Artist Yevgeniy Fiks examines historical ironies in his DC show

“I was really interested in documenting this symbiotic, pre-Cold War relationship,” said Yevgeniy Fiks, Russia's conceptual painter. Source: A Jesse Jiryu Davis

“I was really interested in documenting this symbiotic, pre-Cold War relationship,” said Yevgeniy Fiks, Russia's conceptual painter. Source: A Jesse Jiryu Davis

Yevgeniy Fiks, a conceptual artist and painter influenced by the creators of the vibrant, political movement called Sots Art, examines historical ironies and absurdities that shed new light on the inconstancy of the Cold War.

In his current show in Washington D.C., Fiks reproduces digital prints of 18 masterpieces, from Raphael to Velazquez, that Andrew Mellon bought from the State Hermitage Museum. By 1932, these stop-you-in-your-tracks paintings were the core collection of the National Gallery of Art (NGA).

As a tongue-in-cheek tribute to the unprecedented purchase that helped to fund Soviet industrialization, Fiks placed the prints of these masterpieces on silver metal plates with the title “Summary of the Fulfillment of the First Five-year Plan for the Development of the National Economy of the U.S.S.R.”

Yevgeny Fiks' reproductions. Source: A Jesse Jiryu Davis / Galerie Blue Square

Yet in the same show, he also presents lush oil paintings of begonias that seem to clash, albeit exquisitely, with the conceptualized prints. Titled “Kimjongilias, a.k.a. Flower Paintings,” the large-scale, lyrical works refer to the flower festivals in North Korea in honor of the late leader, Kim Jong-il.

The exhibit runs through mid-April at Galerie Blue Square, an inviting, new Georgetown gallery focused exclusively on Russian contemporary art.

“What I really like about this exhibit is that someone could walk into the gallery and see two different artists. It’s the historical theme that connects them,” said Dianne Beal, the curator and dealer of Russian art who recently opened Blue Square. “This new series of prints on metal are entertaining, intellectual and aesthetically pleasing, which sums up the work I like to show.”

Adjustment to a new life

Fiks immigrated to New York with his parents when he was 21 years old. He recalls this time in the mid-1990s as a period of significant changes for him, when everything was not only new, but not entirely understandable because of a lack of context.

“There was a long, long adjustment period,” he said. Before coming to the United States, Fiks trained as a painter at one of Russia’s finest art schools, which has the formidable title of The College in Memory of the 1905 Revolution.
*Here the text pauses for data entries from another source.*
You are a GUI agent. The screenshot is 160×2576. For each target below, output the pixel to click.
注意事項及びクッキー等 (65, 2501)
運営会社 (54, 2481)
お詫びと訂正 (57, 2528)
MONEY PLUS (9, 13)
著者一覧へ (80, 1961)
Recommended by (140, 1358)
Afterward, he studied at the V.I. Surikov Institute in Moscow.

“When I came here, American contemporary art was not tangible for me. I couldn't understand what gave birth to abstract expressionism and pop art. Everything seemed flat. …But over the years I began to understand what was going on,” he said. These ambiguities about history and perspective would later fuel his work; Fiks continued his studies, receiving a BFA at Brooklyn College and an MFA from the School of Visual Arts in New York.

The Magnitogorsk Tour at the NGA 

Fiks is taking on a new role as a radical tour guide. On Saturday March 24th, the artist will conduct his performance/tour of the NGA at 3:30 p.m.

The Alba Madonna is among the most significant Raphael paintings in the United States. The round painting, with its classical and Florentine influences, was created in 1510.

But when Fiks, wearing his art historian/tour guide caps, walks up to the Alba Madonna during the NGA tour, he won’t say much about the painting because he wants visitors to think about something else. Fiks walks you through an irony of history when industrialist Mellon bought the Alba Madonna for more than $1 million—a lot of money in the 1930s-- from the Hermitage. Mellon also bought 20 other seminal works. 

The money Mellon paid the Soviet government went directly to Soviet leader Josef Stalin’s first five-year plan, according to Fiks’ research. And it helped to build the city of Magnitogorsk, which was a major priority of the first five-year plan. Thus his tour is called the “Magnitogorsk Tour of the NGA.”

“I was really interested in documenting this symbiotic, pre-Cold War relationship,” Fiks said. “This idea of being chained to one another. How Mellon helped the Soviets to industrialize themselves while at the same time they bought American equipment and hired American engineers.”

Fiks said he likes to invade what people know and are comfortable with, especially when it comes to art and history.

His exhibit from 2009, “Songs of Russia,” involved a series of oil paintings that utilized images from Hollywood films about Russia made during World War II. The films were made to change the attitude of Americans toward the Soviet Union. The show reflected on a time, between Stalin’s Terror and 1950s McCarthyism, when the United States wanted Russia to look good.

The NGA tour examines another forgotten chapter in the Russian and American relationship. “I want to make an intervention with the museum,” he said. “It’s about me trying to perform this radical, inconvenient history.”